Ted Bates

No. 51, 81, 56
- Position: Linebacker

Personal information
- Born: September 22, 1936 Baytown, Texas, U.S.
- Died: April 17, 2021 (aged 84) West Covina, California, U.S.
- Listed height: 6 ft 3 in (1.91 m)
- Listed weight: 219 lb (99 kg)

Career information
- High school: Manual Arts (Los Angeles, California)
- College: Oregon State
- NFL draft: 1959 (5th round, 52nd overall pick)

Career history
- Chicago/St. Louis Cardinals (1959–1962); New York Jets (1963);

Awards and highlights
- Consensus All-American (1958); First-team All-PCC (1958); Second-team All-PCC (1957);

Career NFL/AFL statistics
- Fumble recoveries: 2
- Sacks: 6
- Stats at Pro Football Reference

= Ted Bates (American football) =

American football player (1936–2021)

Ted Douglas Bates (September 22, 1936 – April 17, 2021) was an American football linebacker.
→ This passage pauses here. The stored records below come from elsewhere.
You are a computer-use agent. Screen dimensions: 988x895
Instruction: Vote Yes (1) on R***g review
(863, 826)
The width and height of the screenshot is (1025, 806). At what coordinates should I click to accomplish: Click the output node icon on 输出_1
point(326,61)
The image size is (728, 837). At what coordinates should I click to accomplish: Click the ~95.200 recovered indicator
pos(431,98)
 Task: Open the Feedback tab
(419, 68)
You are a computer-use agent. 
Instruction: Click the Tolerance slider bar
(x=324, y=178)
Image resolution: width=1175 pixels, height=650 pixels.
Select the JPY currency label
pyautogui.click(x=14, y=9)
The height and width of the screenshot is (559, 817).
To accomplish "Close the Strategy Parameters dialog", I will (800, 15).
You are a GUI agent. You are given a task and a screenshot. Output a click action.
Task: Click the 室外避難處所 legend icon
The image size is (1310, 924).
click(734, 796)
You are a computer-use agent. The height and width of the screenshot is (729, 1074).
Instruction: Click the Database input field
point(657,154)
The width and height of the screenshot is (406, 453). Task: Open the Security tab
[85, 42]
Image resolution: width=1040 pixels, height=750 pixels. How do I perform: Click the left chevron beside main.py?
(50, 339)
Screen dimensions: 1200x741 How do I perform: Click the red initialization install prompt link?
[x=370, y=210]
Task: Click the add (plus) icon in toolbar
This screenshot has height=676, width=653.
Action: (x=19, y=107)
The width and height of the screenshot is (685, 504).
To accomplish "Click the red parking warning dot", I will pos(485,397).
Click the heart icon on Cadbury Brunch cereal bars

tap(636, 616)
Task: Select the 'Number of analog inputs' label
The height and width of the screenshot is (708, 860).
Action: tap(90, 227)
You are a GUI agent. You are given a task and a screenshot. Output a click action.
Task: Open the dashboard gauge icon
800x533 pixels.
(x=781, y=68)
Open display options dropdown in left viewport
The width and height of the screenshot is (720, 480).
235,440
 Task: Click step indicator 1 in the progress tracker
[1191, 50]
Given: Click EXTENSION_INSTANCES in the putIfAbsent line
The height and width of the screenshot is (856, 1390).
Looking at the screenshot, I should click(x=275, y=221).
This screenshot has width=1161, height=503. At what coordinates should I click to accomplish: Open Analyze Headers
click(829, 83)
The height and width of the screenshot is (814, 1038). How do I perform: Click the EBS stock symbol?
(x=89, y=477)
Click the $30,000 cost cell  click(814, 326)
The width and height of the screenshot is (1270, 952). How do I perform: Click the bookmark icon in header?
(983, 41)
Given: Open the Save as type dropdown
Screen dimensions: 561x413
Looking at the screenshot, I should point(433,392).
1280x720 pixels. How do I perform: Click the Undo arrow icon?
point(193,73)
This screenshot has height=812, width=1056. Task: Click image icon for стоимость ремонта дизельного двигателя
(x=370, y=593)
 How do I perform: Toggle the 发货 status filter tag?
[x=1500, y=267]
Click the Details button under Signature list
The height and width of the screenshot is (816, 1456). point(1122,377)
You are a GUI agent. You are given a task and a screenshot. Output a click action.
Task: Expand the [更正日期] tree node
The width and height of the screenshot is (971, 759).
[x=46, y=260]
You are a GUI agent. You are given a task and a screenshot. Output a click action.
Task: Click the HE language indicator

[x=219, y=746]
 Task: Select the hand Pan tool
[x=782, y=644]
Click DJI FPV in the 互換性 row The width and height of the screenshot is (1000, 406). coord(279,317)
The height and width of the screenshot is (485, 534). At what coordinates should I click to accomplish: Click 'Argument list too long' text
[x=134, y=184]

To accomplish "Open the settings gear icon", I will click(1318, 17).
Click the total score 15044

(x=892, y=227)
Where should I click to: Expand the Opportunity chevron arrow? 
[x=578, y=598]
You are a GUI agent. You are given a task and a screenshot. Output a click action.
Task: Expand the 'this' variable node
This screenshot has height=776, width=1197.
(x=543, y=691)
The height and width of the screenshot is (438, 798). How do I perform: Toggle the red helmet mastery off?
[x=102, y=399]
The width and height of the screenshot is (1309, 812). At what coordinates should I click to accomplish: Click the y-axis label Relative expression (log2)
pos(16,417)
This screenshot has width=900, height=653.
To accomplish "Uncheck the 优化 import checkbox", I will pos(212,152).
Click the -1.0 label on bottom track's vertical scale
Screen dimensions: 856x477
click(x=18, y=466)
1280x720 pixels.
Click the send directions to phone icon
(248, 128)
He played in the National Football League (NFL) from 1959 to 1963. He played college football at Oregon State University and was drafted in the fifth round of the 1959 NFL draft by the Chicago Cardinals. He played for the Cardinals for four seasons and played for the New York Jets his final season.

Bates died in West Covina, California on April 17, 2021, at the age of 84.